Он повернулся при этом к остальным и продолжал:
- Между вами нет ни одного, господа, который не чувствовал бы, по крайней мере раз в жизни, особенно проведя ночь без сна и в уединении, как странное и необъяснимое впечатление холода и ужаса пробегало по телу: кровь застывала, сердце останавливалось, тело дрожало, волосы поднимались дыбом, вы не смели ни поднять глаз, ни взглянуть в темные углы комнаты; у вас являлась какая-то страшная мысль, что-то сверхъестественное подходило к вам; а потом, когда таинственная тишина нарушалась, вы пытались смеяться над вашей слабостью. Разве вы никогда не испытывали того, что я сейчас описал вам? Если да, то вы можете понять, что перечувствовал наш молодой друг несколько минут тому назад, даже посреди этой волшебной сцены, посреди наполненного благоуханием воздуха июльской ночи.
- Вы совершенно верно определили чувство, охватившее меня, - отвечал Глиндон, очевидно сильно удивленный. - Но какой внешний признак мог так верно обнаружить мои впечатления?
- Мне известны эти явления, - отвечал иностранец. - Человек с моей опытностью не может ошибаться.
Все присутствующие признались, что понимали и испытывали то, что незнакомец сейчас описал.
- Одно из наших национальных суеверий объясняет это так, - проговорил Мерваль (тот, который первый заговорил с Глиндоном), - что в ту минуту, как вы чувствуете, что ваша кровь стынет, а волосы на голове становятся дыбом, кто-то проходит по тому месту, где будет ваша могила. Нет такой страны, которая не объясняла бы каким-либо суеверием это странное чувство; между арабами есть секта, которая полагает, что в такую минуту Бог назначает час вашей смерти или смерти кого-нибудь, кто вам дорог. Дикий африканец, воображение которого омрачено гнусными обрядами мрачного идолопоклонства, воображает, что дьявол тянет его в это время к себе за волосы: вот каким образом смешное соединяется с ужасным.
- Это, очевидно, ощущение чисто физическое и происходит от расстройства желудка или волнения крови, - сказал молодой неаполитанец, с которым Глиндон был приятелем.

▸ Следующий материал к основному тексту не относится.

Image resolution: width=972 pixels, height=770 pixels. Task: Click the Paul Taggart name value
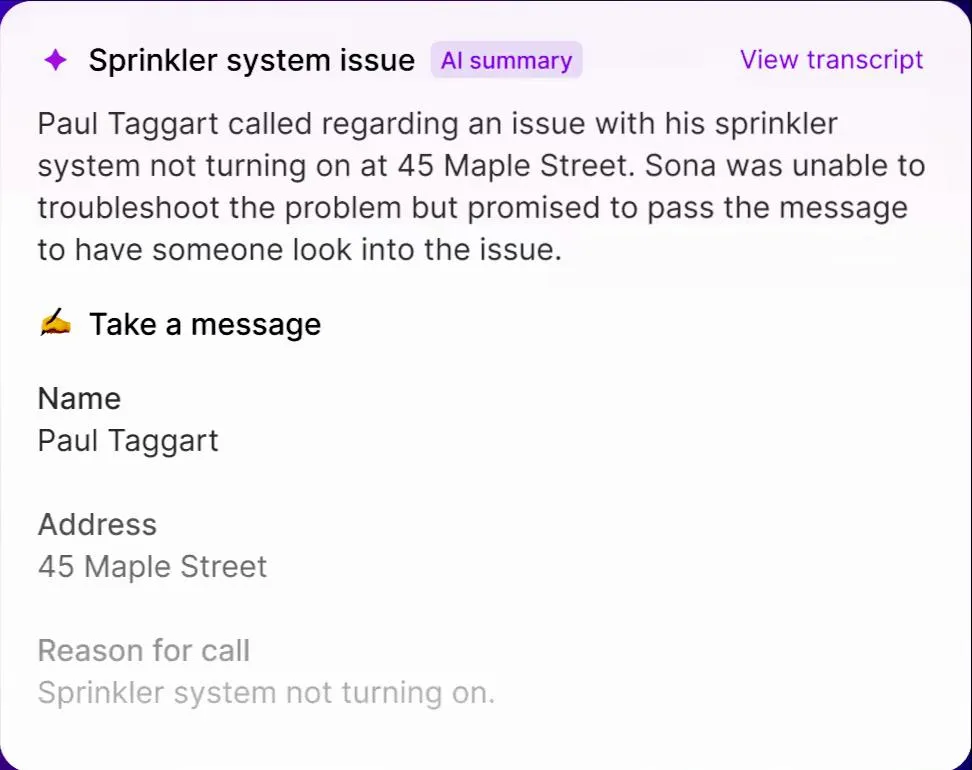pos(127,440)
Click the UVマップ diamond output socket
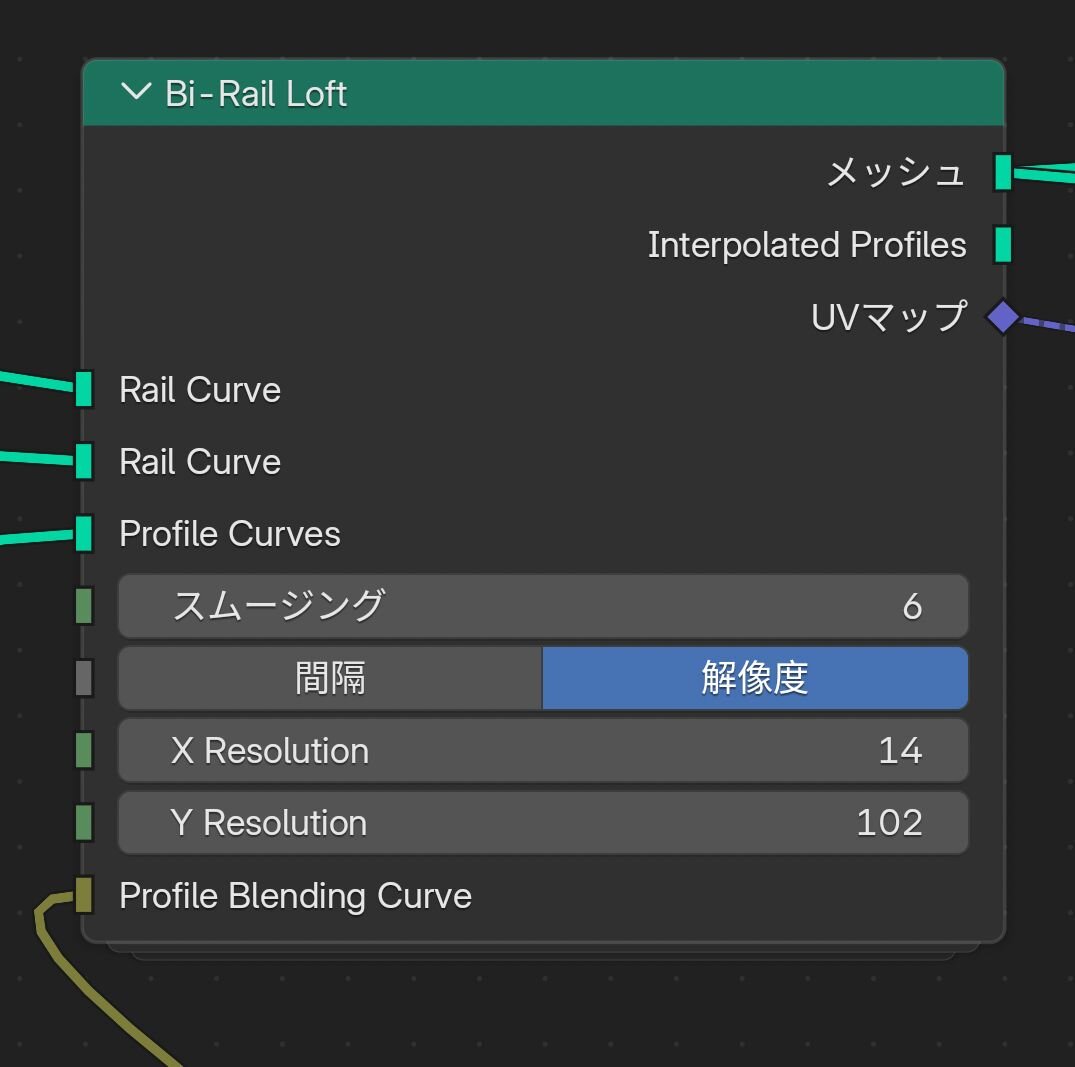 tap(1002, 317)
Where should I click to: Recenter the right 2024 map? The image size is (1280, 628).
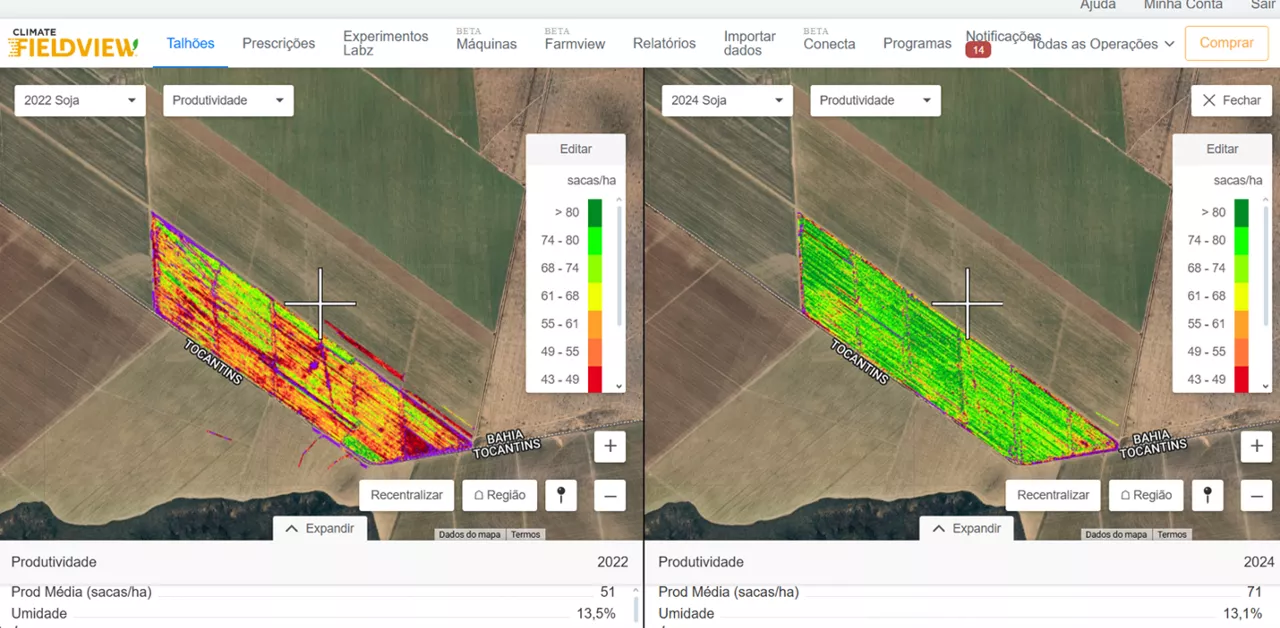tap(1053, 495)
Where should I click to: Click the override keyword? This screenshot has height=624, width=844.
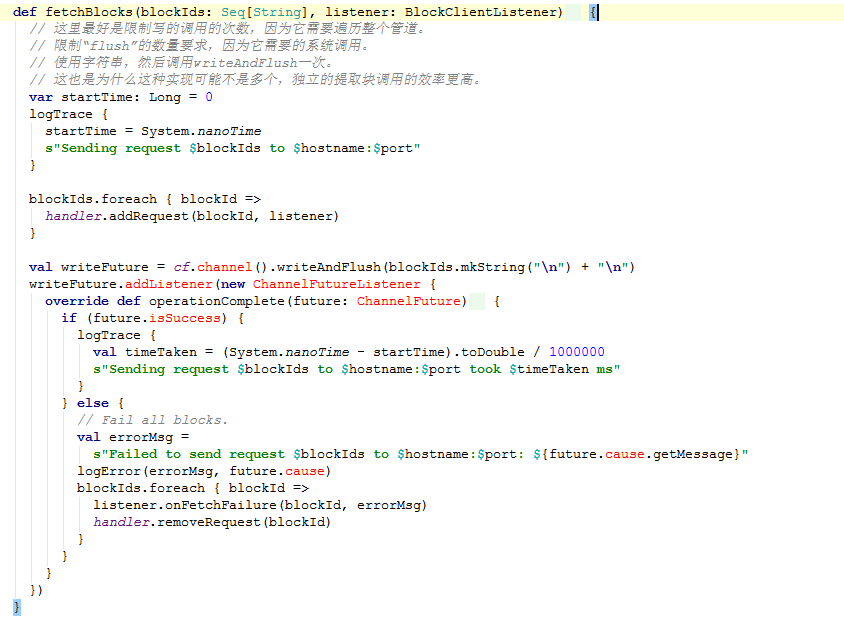coord(76,301)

- Отчего же в таком случае все народы соединяют с ним какой-нибудь предрассудок, какой-нибудь суеверный ужас и придают ему какое-нибудь отношение связи между материальными элементами нашего существа и невидимым миром, которым, как предполагают, мы окружены? Что касается меня, я думаю...
- Что вы думаете? - спросил Глиндон, любопытство которого было сильно возбуждено.
- Я думаю, - продолжал незнакомец, - что это волнение есть только выражение отвращения и ужаса материи перед чем-нибудь непреодолимым, но антипатичным всему нашему существу, перед какой-нибудь враждебной нам силой, которой, к счастью, мы не в состоянии постичь из-за несовершенства наших чувств.